== Task description ==
Output the records below again, precisely as they are written.

== The input ==

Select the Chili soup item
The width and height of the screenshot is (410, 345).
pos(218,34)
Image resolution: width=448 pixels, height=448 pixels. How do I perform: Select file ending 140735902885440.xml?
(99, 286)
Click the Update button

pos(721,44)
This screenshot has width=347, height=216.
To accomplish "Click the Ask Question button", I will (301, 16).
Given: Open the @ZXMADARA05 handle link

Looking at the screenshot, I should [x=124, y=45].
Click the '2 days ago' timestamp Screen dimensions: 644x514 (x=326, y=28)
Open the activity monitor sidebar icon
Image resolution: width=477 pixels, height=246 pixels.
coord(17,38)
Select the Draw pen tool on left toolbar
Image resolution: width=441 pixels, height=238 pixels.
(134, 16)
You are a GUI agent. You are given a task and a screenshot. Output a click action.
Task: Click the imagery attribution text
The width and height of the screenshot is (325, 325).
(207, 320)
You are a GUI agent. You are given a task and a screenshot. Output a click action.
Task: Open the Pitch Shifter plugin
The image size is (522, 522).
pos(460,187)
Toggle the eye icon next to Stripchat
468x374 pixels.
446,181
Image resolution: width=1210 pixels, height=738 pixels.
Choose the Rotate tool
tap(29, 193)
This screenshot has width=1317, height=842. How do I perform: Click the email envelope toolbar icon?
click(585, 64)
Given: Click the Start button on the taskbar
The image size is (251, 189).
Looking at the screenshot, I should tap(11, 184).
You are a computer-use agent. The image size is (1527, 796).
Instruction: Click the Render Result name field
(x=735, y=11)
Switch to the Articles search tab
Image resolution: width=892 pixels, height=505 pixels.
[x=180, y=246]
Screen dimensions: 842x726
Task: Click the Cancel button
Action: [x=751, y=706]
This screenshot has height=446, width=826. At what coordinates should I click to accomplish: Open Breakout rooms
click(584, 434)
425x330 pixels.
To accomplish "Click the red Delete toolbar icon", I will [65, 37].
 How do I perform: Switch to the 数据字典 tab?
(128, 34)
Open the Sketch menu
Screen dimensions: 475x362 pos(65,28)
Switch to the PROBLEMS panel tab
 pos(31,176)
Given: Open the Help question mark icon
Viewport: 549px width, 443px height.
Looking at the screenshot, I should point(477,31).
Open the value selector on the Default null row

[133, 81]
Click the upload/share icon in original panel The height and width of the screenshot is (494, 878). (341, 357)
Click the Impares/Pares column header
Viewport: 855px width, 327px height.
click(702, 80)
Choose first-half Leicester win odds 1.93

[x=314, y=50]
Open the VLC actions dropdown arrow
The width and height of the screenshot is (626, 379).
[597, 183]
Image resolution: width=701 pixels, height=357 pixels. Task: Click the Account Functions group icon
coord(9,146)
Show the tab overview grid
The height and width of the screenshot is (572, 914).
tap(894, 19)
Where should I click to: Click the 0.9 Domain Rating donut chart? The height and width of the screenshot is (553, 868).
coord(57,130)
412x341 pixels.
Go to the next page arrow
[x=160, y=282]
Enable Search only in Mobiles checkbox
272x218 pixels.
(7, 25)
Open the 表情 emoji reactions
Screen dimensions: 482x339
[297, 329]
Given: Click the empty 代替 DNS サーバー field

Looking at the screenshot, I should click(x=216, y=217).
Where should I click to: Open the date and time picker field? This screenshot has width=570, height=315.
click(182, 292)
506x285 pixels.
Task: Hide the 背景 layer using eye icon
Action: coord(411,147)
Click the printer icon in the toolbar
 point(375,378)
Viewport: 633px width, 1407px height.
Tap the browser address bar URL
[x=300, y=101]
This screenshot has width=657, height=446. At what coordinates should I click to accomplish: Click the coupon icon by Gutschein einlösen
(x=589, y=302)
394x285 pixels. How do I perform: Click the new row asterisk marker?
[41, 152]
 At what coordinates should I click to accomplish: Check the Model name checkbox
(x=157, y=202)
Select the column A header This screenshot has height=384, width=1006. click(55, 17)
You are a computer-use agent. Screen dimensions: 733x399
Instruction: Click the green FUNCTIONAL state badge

== Task response ==
Select the Chili soup item
The width and height of the screenshot is (410, 345).
pos(218,34)
Image resolution: width=448 pixels, height=448 pixels. How do I perform: Select file ending 140735902885440.xml?
(99, 286)
Click the Update button

pos(721,44)
This screenshot has width=347, height=216.
To accomplish "Click the Ask Question button", I will (301, 16).
Given: Open the @ZXMADARA05 handle link

Looking at the screenshot, I should [x=124, y=45].
Click the '2 days ago' timestamp Screen dimensions: 644x514 (x=326, y=28)
Open the activity monitor sidebar icon
Image resolution: width=477 pixels, height=246 pixels.
coord(17,38)
Select the Draw pen tool on left toolbar
Image resolution: width=441 pixels, height=238 pixels.
(134, 16)
You are a GUI agent. You are given a task and a screenshot. Output a click action.
Task: Click the imagery attribution text
The width and height of the screenshot is (325, 325).
(207, 320)
You are a GUI agent. You are given a task and a screenshot. Output a click action.
Task: Open the Pitch Shifter plugin
The image size is (522, 522).
pos(460,187)
Toggle the eye icon next to Stripchat
468x374 pixels.
446,181
Image resolution: width=1210 pixels, height=738 pixels.
Choose the Rotate tool
tap(29, 193)
This screenshot has width=1317, height=842. How do I perform: Click the email envelope toolbar icon?
click(585, 64)
Given: Click the Start button on the taskbar
The image size is (251, 189).
Looking at the screenshot, I should tap(11, 184).
You are a computer-use agent. The image size is (1527, 796).
Instruction: Click the Render Result name field
(x=735, y=11)
Switch to the Articles search tab
Image resolution: width=892 pixels, height=505 pixels.
[x=180, y=246]
Screen dimensions: 842x726
Task: Click the Cancel button
Action: [x=751, y=706]
This screenshot has height=446, width=826. At what coordinates should I click to accomplish: Open Breakout rooms
click(584, 434)
425x330 pixels.
To accomplish "Click the red Delete toolbar icon", I will [65, 37].
 How do I perform: Switch to the 数据字典 tab?
(128, 34)
Open the Sketch menu
Screen dimensions: 475x362 pos(65,28)
Switch to the PROBLEMS panel tab
 pos(31,176)
Given: Open the Help question mark icon
Viewport: 549px width, 443px height.
Looking at the screenshot, I should point(477,31).
Open the value selector on the Default null row

[133, 81]
Click the upload/share icon in original panel The height and width of the screenshot is (494, 878). (341, 357)
Click the Impares/Pares column header
Viewport: 855px width, 327px height.
click(702, 80)
Choose first-half Leicester win odds 1.93

[x=314, y=50]
Open the VLC actions dropdown arrow
The width and height of the screenshot is (626, 379).
[597, 183]
Image resolution: width=701 pixels, height=357 pixels. Task: Click the Account Functions group icon
coord(9,146)
Show the tab overview grid
The height and width of the screenshot is (572, 914).
tap(894, 19)
Where should I click to: Click the 0.9 Domain Rating donut chart? The height and width of the screenshot is (553, 868).
coord(57,130)
412x341 pixels.
Go to the next page arrow
[x=160, y=282]
Enable Search only in Mobiles checkbox
272x218 pixels.
(7, 25)
Open the 表情 emoji reactions
Screen dimensions: 482x339
[297, 329]
Given: Click the empty 代替 DNS サーバー field

Looking at the screenshot, I should click(x=216, y=217).
Where should I click to: Open the date and time picker field? This screenshot has width=570, height=315.
click(182, 292)
506x285 pixels.
Task: Hide the 背景 layer using eye icon
Action: coord(411,147)
Click the printer icon in the toolbar
 point(375,378)
Viewport: 633px width, 1407px height.
Tap the browser address bar URL
[x=300, y=101]
This screenshot has width=657, height=446. At what coordinates should I click to accomplish: Click the coupon icon by Gutschein einlösen
(x=589, y=302)
394x285 pixels. How do I perform: Click the new row asterisk marker?
[41, 152]
 At what coordinates should I click to accomplish: Check the Model name checkbox
(x=157, y=202)
Select the column A header This screenshot has height=384, width=1006. click(55, 17)
You are a computer-use agent. Screen dimensions: 733x399
Instruction: Click the green FUNCTIONAL state badge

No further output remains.